Governments in Pakistan dare not get rid of staff and workers of those public sector companies that are no more operative.

The main function of a government is to run the country transparently and efficiently. The government can function efficiently if appointments are made on merit. The practice of recruiting officials on special scales is grossly misused.

We have seen goofs enjoying high perks on these posts without delivering.

When there is a right person for the right job, things will move smoothly.

Regulations would ensure transparency and efficiency. The penalty of line losses and theft would be borne by inefficient operators (that also need appointments on merit) and not the public.

The system is operated in a way that provides avenues to avoid merit.

Prime Minister office is vested with huge powers. All major appointments in bureaucracy, regulatory institutions, and even in state-run-enterprises need approval of the PM. There is a process where PM has discretion to approve one of the three candidates sent to him for approval.

Prime Minister also enjoys power to reject all names and ask for new names. The only qualification of the PM is that he enjoys support of most national assembly members.

A more transparent appointment procedure was suggested by the World Bank through a report prepared by Khalid Mirza during the last Pakistan People’s Party (PPP) era.

It was suggested that all tenure posts of regulatory institutions must be advertised.

A panel comprising individuals with clean credentials (like Baber Ali (LUMS)

and Saleem Lakha (Agha Khan University) to name a few, would interview all applicants along with an expert in the relevant field.

They would then shortlist 10 candidates each for all regulatory posts, and the names would be displayed through gazette.

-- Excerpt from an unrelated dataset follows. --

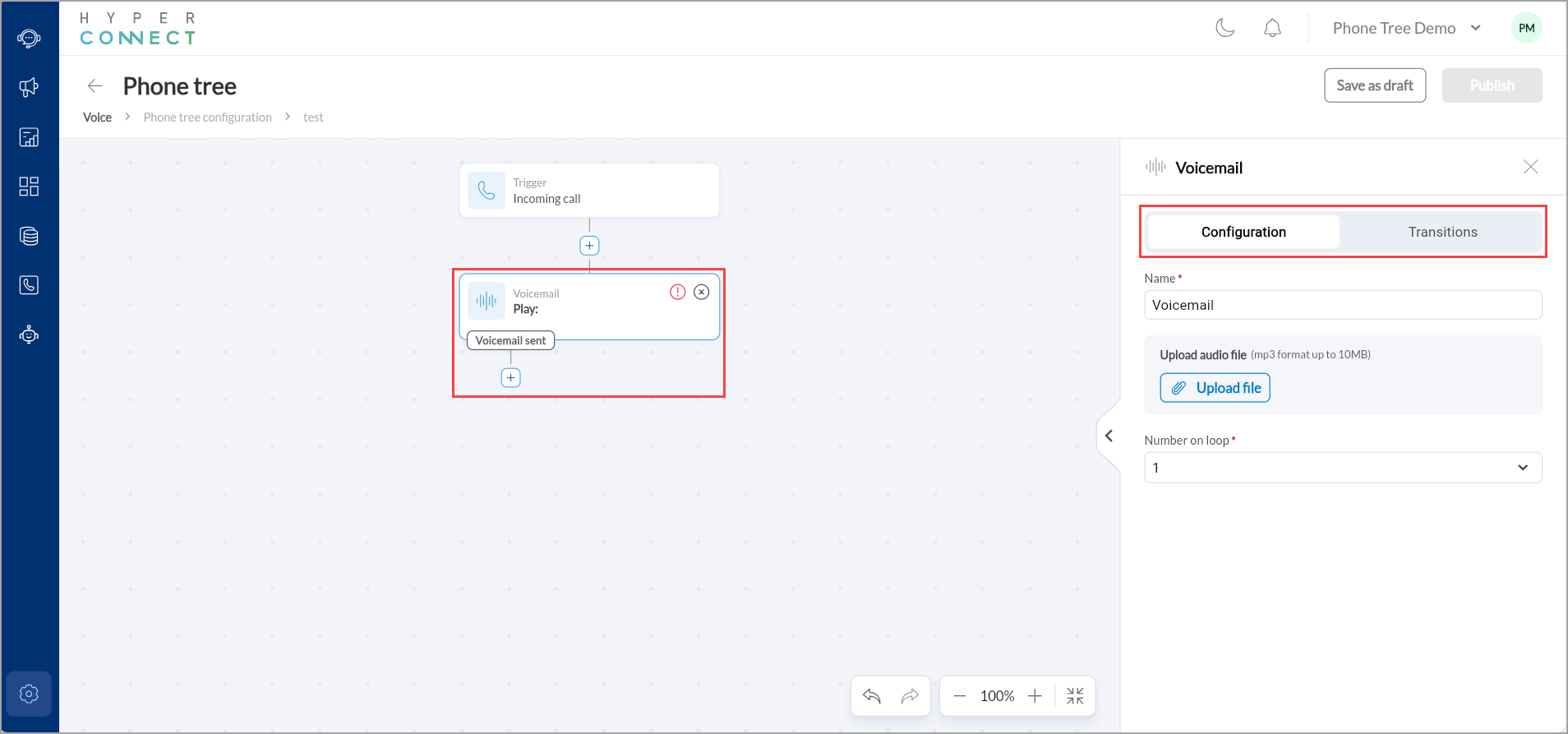
Task: Collapse the side panel with chevron arrow
Action: pos(1109,436)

The report had suggested that whenever a regulatory post was to be vacant, PM would appoint from first three candidates in the list before expiry of term of the existing regulator.

If PM failed to do so, the person that was top on the list would be automatically appointed.

This way merit can prevail and the practice of asking someone to officiate till further orders would not be needed.

Currently, we are operating even without a permanent State Bank of Pakistan governor and WAPDA chairman.

The procedure for new appointments is lengthy and the officiating regulators can also apply for the job.

They may in the meantime toe the line of the government to get permanent appointment.